» **Exercise goal**
Rewrite every line of the material below as a numbered list, skipping any blank lines.

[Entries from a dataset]
***
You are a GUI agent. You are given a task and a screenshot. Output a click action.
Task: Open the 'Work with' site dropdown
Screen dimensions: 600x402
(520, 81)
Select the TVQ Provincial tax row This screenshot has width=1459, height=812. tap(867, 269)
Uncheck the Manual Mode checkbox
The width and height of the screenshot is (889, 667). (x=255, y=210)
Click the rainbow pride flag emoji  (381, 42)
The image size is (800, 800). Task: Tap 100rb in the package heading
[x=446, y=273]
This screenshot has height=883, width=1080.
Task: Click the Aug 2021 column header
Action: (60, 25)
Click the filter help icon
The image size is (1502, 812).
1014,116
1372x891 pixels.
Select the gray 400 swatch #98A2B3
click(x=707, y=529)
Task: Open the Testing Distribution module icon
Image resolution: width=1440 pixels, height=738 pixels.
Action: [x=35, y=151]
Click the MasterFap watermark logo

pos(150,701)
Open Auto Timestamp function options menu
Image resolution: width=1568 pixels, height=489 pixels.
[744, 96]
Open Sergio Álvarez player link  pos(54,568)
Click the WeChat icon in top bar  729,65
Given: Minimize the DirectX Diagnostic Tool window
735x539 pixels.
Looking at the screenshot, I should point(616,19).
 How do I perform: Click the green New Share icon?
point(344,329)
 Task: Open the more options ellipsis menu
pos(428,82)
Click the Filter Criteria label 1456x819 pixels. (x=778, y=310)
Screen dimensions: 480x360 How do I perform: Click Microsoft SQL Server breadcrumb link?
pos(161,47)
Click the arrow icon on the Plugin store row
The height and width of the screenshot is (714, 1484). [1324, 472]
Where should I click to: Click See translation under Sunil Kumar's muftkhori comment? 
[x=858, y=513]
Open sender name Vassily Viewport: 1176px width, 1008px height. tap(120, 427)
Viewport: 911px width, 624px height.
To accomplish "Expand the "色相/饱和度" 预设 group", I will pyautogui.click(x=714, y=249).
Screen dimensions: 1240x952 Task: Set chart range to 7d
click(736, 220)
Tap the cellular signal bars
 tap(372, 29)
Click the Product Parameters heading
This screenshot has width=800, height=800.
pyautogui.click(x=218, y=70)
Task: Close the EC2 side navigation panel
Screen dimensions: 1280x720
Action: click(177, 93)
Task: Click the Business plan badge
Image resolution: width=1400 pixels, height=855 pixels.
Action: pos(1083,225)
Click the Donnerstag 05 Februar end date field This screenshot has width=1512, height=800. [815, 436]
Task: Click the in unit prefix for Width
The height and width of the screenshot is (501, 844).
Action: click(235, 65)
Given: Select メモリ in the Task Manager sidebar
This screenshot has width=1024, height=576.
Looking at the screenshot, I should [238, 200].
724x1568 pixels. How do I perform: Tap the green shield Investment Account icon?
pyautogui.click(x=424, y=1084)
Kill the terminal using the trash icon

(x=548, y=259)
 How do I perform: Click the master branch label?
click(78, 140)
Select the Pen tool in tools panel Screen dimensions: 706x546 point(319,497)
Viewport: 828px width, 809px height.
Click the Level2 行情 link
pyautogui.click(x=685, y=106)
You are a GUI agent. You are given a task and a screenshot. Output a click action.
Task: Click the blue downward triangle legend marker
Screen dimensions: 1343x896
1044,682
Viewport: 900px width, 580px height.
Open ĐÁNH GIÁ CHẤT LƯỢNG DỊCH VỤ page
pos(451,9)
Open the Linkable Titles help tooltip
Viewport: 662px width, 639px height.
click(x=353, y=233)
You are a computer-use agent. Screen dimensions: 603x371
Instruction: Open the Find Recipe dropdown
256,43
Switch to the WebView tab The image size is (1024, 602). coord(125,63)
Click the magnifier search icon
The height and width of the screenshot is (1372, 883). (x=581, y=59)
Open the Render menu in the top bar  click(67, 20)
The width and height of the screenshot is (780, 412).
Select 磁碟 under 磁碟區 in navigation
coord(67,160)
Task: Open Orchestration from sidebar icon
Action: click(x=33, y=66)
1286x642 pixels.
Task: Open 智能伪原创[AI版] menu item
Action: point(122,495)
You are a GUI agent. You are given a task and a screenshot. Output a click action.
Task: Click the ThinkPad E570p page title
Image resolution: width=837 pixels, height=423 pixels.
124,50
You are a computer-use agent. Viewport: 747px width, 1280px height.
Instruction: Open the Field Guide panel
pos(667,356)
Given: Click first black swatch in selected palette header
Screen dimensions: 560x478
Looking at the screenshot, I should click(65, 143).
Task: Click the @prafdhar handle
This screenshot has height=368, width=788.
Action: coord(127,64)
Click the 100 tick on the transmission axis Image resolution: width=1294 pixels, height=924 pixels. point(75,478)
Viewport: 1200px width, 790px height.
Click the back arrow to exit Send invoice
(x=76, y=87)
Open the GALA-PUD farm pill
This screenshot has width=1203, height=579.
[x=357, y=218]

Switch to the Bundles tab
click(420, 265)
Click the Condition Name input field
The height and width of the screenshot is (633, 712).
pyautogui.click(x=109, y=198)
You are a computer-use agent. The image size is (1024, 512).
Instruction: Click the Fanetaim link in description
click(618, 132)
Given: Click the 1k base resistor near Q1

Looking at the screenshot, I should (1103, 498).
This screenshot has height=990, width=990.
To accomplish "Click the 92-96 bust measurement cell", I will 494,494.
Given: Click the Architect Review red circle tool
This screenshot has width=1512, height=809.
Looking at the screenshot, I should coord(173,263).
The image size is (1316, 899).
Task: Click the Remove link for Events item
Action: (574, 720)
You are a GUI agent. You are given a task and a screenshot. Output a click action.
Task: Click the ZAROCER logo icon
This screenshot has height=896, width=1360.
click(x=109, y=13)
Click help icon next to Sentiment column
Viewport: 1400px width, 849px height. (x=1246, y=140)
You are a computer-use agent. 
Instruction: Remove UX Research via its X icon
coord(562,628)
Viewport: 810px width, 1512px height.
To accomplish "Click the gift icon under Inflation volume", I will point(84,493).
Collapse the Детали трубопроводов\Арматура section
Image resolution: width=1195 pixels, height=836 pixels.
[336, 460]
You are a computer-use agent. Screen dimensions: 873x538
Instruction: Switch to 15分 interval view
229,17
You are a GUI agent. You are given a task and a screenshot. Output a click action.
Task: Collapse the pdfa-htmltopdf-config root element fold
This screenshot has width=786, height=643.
***
» **Result of the exercise**
1. You are a GUI agent. You are given a task and a screenshot. Output a click action.
2. Task: Open the 'Work with' site dropdown
3. Screen dimensions: 600x402
4. (520, 81)
5. Select the TVQ Provincial tax row This screenshot has width=1459, height=812. tap(867, 269)
6. Uncheck the Manual Mode checkbox
7. The width and height of the screenshot is (889, 667). (x=255, y=210)
8. Click the rainbow pride flag emoji  (381, 42)
9. The image size is (800, 800). Task: Tap 100rb in the package heading
10. [x=446, y=273]
11. This screenshot has height=883, width=1080.
12. Task: Click the Aug 2021 column header
13. Action: (60, 25)
14. Click the filter help icon
15. The image size is (1502, 812).
16. 1014,116
17. 1372x891 pixels.
18. Select the gray 400 swatch #98A2B3
19. click(x=707, y=529)
20. Task: Open the Testing Distribution module icon
21. Image resolution: width=1440 pixels, height=738 pixels.
22. Action: [x=35, y=151]
23. Click the MasterFap watermark logo
24. pos(150,701)
25. Open Auto Timestamp function options menu
26. Image resolution: width=1568 pixels, height=489 pixels.
27. [744, 96]
28. Open Sergio Álvarez player link  pos(54,568)
29. Click the WeChat icon in top bar  729,65
30. Given: Minimize the DirectX Diagnostic Tool window
31. 735x539 pixels.
32. Looking at the screenshot, I should point(616,19).
33.  How do I perform: Click the green New Share icon?
34. point(344,329)
35.  Task: Open the more options ellipsis menu
36. pos(428,82)
37. Click the Filter Criteria label 1456x819 pixels. (x=778, y=310)
38. Screen dimensions: 480x360 How do I perform: Click Microsoft SQL Server breadcrumb link?
39. pos(161,47)
40. Click the arrow icon on the Plugin store row
41. The height and width of the screenshot is (714, 1484). [1324, 472]
42. Where should I click to: Click See translation under Sunil Kumar's muftkhori comment? 
43. [x=858, y=513]
44. Open sender name Vassily Viewport: 1176px width, 1008px height. tap(120, 427)
45. Viewport: 911px width, 624px height.
46. To accomplish "Expand the "色相/饱和度" 预设 group", I will pyautogui.click(x=714, y=249).
47. Screen dimensions: 1240x952 Task: Set chart range to 7d
48. click(736, 220)
49. Tap the cellular signal bars
50.  tap(372, 29)
51. Click the Product Parameters heading
52. This screenshot has width=800, height=800.
53. pyautogui.click(x=218, y=70)
54. Task: Close the EC2 side navigation panel
55. Screen dimensions: 1280x720
56. Action: click(177, 93)
57. Task: Click the Business plan badge
58. Image resolution: width=1400 pixels, height=855 pixels.
59. Action: pos(1083,225)
60. Click the Donnerstag 05 Februar end date field This screenshot has width=1512, height=800. [815, 436]
61. Task: Click the in unit prefix for Width
62. The height and width of the screenshot is (501, 844).
63. Action: click(235, 65)
64. Given: Select メモリ in the Task Manager sidebar
65. This screenshot has width=1024, height=576.
66. Looking at the screenshot, I should [238, 200].
67. 724x1568 pixels. How do I perform: Tap the green shield Investment Account icon?
68. pyautogui.click(x=424, y=1084)
69. Kill the terminal using the trash icon
70. (x=548, y=259)
71.  How do I perform: Click the master branch label?
72. click(78, 140)
73. Select the Pen tool in tools panel Screen dimensions: 706x546 point(319,497)
74. Viewport: 828px width, 809px height.
75. Click the Level2 行情 link
76. pyautogui.click(x=685, y=106)
77. You are a GUI agent. You are given a task and a screenshot. Output a click action.
78. Task: Click the blue downward triangle legend marker
79. Screen dimensions: 1343x896
80. 1044,682
81. Viewport: 900px width, 580px height.
82. Open ĐÁNH GIÁ CHẤT LƯỢNG DỊCH VỤ page
83. pos(451,9)
84. Open the Linkable Titles help tooltip
85. Viewport: 662px width, 639px height.
86. click(x=353, y=233)
87. You are a computer-use agent. Screen dimensions: 603x371
88. Instruction: Open the Find Recipe dropdown
89. 256,43
90. Switch to the WebView tab The image size is (1024, 602). coord(125,63)
91. Click the magnifier search icon
92. The height and width of the screenshot is (1372, 883). (x=581, y=59)
93. Open the Render menu in the top bar  click(67, 20)
94. The width and height of the screenshot is (780, 412).
95. Select 磁碟 under 磁碟區 in navigation
96. coord(67,160)
97. Task: Open Orchestration from sidebar icon
98. Action: click(x=33, y=66)
99. 1286x642 pixels.
100. Task: Open 智能伪原创[AI版] menu item
101. Action: point(122,495)
102. You are a GUI agent. You are given a task and a screenshot. Output a click action.
103. Task: Click the ThinkPad E570p page title
104. Image resolution: width=837 pixels, height=423 pixels.
105. 124,50
106. You are a computer-use agent. Viewport: 747px width, 1280px height.
107. Instruction: Open the Field Guide panel
108. pos(667,356)
109. Given: Click first black swatch in selected palette header
110. Screen dimensions: 560x478
111. Looking at the screenshot, I should click(65, 143).
112. Task: Click the @prafdhar handle
113. This screenshot has height=368, width=788.
114. Action: coord(127,64)
115. Click the 100 tick on the transmission axis Image resolution: width=1294 pixels, height=924 pixels. point(75,478)
116. Viewport: 1200px width, 790px height.
117. Click the back arrow to exit Send invoice
118. (x=76, y=87)
119. Open the GALA-PUD farm pill
120. This screenshot has width=1203, height=579.
121. [x=357, y=218]
122. Switch to the Bundles tab
123. click(420, 265)
124. Click the Condition Name input field
125. The height and width of the screenshot is (633, 712).
126. pyautogui.click(x=109, y=198)
127. You are a computer-use agent. The image size is (1024, 512).
128. Instruction: Click the Fanetaim link in description
129. click(618, 132)
130. Given: Click the 1k base resistor near Q1
131. Looking at the screenshot, I should (1103, 498).
132. This screenshot has height=990, width=990.
133. To accomplish "Click the 92-96 bust measurement cell", I will 494,494.
134. Given: Click the Architect Review red circle tool
135. This screenshot has width=1512, height=809.
136. Looking at the screenshot, I should coord(173,263).
137. The image size is (1316, 899).
138. Task: Click the Remove link for Events item
139. Action: (574, 720)
140. You are a GUI agent. You are given a task and a screenshot. Output a click action.
141. Task: Click the ZAROCER logo icon
142. This screenshot has height=896, width=1360.
143. click(x=109, y=13)
144. Click help icon next to Sentiment column
145. Viewport: 1400px width, 849px height. (x=1246, y=140)
146. You are a computer-use agent. 
147. Instruction: Remove UX Research via its X icon
148. coord(562,628)
149. Viewport: 810px width, 1512px height.
150. To accomplish "Click the gift icon under Inflation volume", I will point(84,493).
151. Collapse the Детали трубопроводов\Арматура section
152. Image resolution: width=1195 pixels, height=836 pixels.
153. [336, 460]
154. You are a computer-use agent. Screen dimensions: 873x538
155. Instruction: Switch to 15分 interval view
156. 229,17
157. You are a GUI agent. You are given a task and a screenshot. Output a click action.
158. Task: Collapse the pdfa-htmltopdf-config root element fold
159. This screenshot has width=786, height=643.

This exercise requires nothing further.